#### [Required actions]
- A) In the journal entry below, swap "shirt" for "jacket" and give the part starting at "He is learning" and ending at "was not enough." again.
- B) Please answer from the journal entry below: what drinks were made with Duncan on the patio?
- C) Carry on the journal entry below from the point where it stops.

#### [Document passage]
==*==

Saturday, 23 February 2013

Brash tacks.

Civilization is the lamb's skin in which barbarism masquerades.
                               
                                         ~Thomas Bailey Aldrich
Batman is all apologies, no growl. He sipped his coffee and listened to me prattle on for an hour this morning over breakfast and then he finally looked at his watch, rolled his eyes and said he had a few things he had to say before he took me home.

He signaled for some more coffee and I drank it while he talked and then he looked at his watch again and swore in its face, saying he needed more time that he didn't have. We walked out under the grey paintings and the glass, the rainy lavender-charcoal colours muted in the clouds, the whole room giving off a vibe of austerity and severity and cold. I hate it but he likes the discretion he is afforded in a meal, content to leave the servers on the sidelines completely until he signals.

I wanted to take out my sketchbook and draw the orchids, draw the rainclouds, draw the silver service but he does not appreciate drawing implements at the table. He believes meals are conversation times and nothing more. Not sustenance, because he hardly eats either, and not habit because once he called me at four in the morning asking me if I wanted to go for lunch with him and seemed surprised when I corrected him to ask him if he meant breakfast.

He didn't. He hadn't eaten dinner yet and so it was obviously lunch time.

Oh, I see.

He is feeling very incredibly surprised that I have had such a profound effect on him. I'm not. Not anymore. Maybe I'm older and wiser or maybe just dumber but I truly think half of the effect they pin on me is their own competitive streaks running through them at breakneck pace. Fight or flight. Win or lose. Get the girl. Be the man. Win the war. Whatever. I don't think I have testosterone running through me or maybe I do but not in the same concentrations because I don't think there's any winning here, just a lot of trouble most would love to forget.

Except that they can't.

And so moments happen like last week when Batman asked for his own...arrangement, because maybe he deserves something for being there, for helping out with resources Caleb could only dream of. Because Batman is rich and bored and used to getting what he wants.

Except that with a girl like me, what he expects he will get and what I can actually offer are not the same thing. I may be submissive but I will not bend to your charms based on bottom lines or net worth. I can't be wooed with diamonds or trips or simple charm. I can't be explained.

He is learning that the hard way. I stood in his suites a week ago while he stood at the other end of the room assuming the fact that he had taken off his shirt and asked would be enough to sway my loyalties.

It was not enough.

Standalone, physically, it would have been enough. He is lovely. So lovely I would change my mind if it weren't already made up like a bed at a hotel with new guests for the night. We already danced this dance. I can't take it any further than where we brought it back to years ago and it makes me sad that he sees what everyone sees suddenly when they look at me.

Someone to fight over. Someone to take advantage of. Something to save.

But I only live for love now and I don't love him.

And so tonight I took the bourbon outside and the bitters too and I made Old Fashioneds with Duncan, on the freezing cold patio, and we toasted to the lovesick with desperate hearts, to favors with payback implied and then he asked how he was supposed to blame any man who looked at me and didn't instantly fall in love. I threw my drink into the grass and told him because people should have standards, and I am at the bottom of any conventional list of those. He drunkenly shook his head and grinned and pointed at the sky, telling me I could probably have the moon if I just asked for it.

==*==

#### [Dataset]
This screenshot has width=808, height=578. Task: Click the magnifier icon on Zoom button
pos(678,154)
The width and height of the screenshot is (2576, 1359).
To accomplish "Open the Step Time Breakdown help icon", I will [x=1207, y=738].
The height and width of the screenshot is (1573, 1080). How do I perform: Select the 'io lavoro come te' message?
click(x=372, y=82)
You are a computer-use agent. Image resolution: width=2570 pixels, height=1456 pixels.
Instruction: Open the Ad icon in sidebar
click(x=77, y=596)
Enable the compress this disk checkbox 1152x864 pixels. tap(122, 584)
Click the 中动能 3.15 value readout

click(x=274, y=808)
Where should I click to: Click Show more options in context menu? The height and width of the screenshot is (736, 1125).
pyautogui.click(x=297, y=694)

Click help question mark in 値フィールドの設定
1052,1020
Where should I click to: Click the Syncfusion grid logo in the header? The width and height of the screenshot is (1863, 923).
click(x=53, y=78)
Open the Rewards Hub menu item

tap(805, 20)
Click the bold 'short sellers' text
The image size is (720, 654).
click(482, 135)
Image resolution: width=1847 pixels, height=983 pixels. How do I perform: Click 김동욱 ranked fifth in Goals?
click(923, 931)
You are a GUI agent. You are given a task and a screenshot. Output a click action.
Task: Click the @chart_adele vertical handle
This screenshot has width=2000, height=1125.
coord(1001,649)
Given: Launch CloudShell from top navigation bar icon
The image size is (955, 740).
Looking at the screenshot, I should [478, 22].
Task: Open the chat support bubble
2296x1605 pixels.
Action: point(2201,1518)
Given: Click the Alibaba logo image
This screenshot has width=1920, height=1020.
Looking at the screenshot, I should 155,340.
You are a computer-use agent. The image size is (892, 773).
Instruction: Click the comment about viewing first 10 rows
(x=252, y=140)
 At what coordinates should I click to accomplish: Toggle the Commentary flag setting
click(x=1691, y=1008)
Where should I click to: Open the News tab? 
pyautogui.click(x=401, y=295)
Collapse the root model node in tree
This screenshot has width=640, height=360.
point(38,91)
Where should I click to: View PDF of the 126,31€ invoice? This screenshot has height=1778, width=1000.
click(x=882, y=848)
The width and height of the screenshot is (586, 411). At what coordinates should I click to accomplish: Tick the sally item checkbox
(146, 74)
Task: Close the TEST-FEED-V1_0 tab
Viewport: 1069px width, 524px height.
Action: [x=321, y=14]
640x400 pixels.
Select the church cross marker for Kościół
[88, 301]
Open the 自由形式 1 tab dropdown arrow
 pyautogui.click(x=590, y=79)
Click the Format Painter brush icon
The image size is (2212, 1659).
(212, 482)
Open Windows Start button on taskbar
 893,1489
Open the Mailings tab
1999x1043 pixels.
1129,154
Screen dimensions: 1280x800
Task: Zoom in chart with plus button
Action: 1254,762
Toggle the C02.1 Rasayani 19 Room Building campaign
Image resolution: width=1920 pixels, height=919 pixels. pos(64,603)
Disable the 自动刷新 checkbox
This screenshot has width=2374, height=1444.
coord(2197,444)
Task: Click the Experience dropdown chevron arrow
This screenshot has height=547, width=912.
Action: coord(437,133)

==*==

#### [Answers for the exercise]
- A)
He is learning that the hard way. I stood in his suites a week ago while he stood at the other end of the room assuming the fact that he had taken off his jacket and asked would be enough to sway my loyalties.

It was not enough.

- B) Old Fashioneds.

- C)
I asked him about the concept of love for love's sake, without expecting anything except love in return.

That's a myth, Bridget. Someone always wants something. 

I don't want anything back. And I won't trade what I have for anything more than what I need. I just want to be loved.

Then you're the myth. How does that feel?

What great problem do I explain?

Why some people can live on love and others set out to destroy it. 

Really?

Yes. And now I need one of those drinks because I'm depressing myself. 

You know what you need?

A drink. Jesus, Bridget, don't you say anything else or you'll just wind up hating me too. 

I passed him one of the four that I made and watched him drink it in one gulp. He put the glass back on the line and told me I was unequivocally and utterly doomed.

I know, I nodded and drank a drink as fast as he did. I've actually heard that before.

Friday, 22 February 2013

Rare/Gift.

What is that? May I see it?

Sure. It's a card for Daddy's birthday. He said it's a big birthday this year so I started early. 

This is really cool, Henry. Daddy will love it. 

He likes everything I make. I could do a bad job and he'll still tell me it's the best. 

Because it is. Just because you made it for him. That's special in itself. 

Do you think he's going to have a good birthday? He told me he's not going anywhere, that he wants to make some plans here and spend it at home. 

Isn't it better if he's home?

If he wants to be.

Maybe you can spend the day with him. 

He said the four of us would do something special. 

Did he?

Yeah but he didn't say what. 

I see. 

Is it okay if we do that?

Of course it is. We're a family too. 

Like a family within a family. 

Exactly.

I want it to be a really great birthday for him. He seems really sad lately. 

Does he?

I think he's lonely. You don't work there anymore so he's by himself a lot.

Henry..did he tell you to tell me that?

No. Do you think he'll be mad that I did?

Not at all. I just wondered if he told you directly. 

No, I just feel it. Sometimes I feel what people are going through before they say anything. 

I know you do. It's hard, isn't it. You get that from your father. He can do that too. So can I. 

Can Ruth?

Not really, Ruth is a little more cut and dried. 

What does that mean?

She doesn't put much value in feelings? That's not exactly what I mean though. She waits for confirmation of how people feel. 

She's logical. Like Lochan is. 

Yes. 

Which do you like better? My way or hers?

Oh, that's not fair. I like all of it equally because it's what makes you you and it makes Ruth who she is. 

What a diplomatic answer, Mommy. 

Gee, thanks, buddy. I do my best.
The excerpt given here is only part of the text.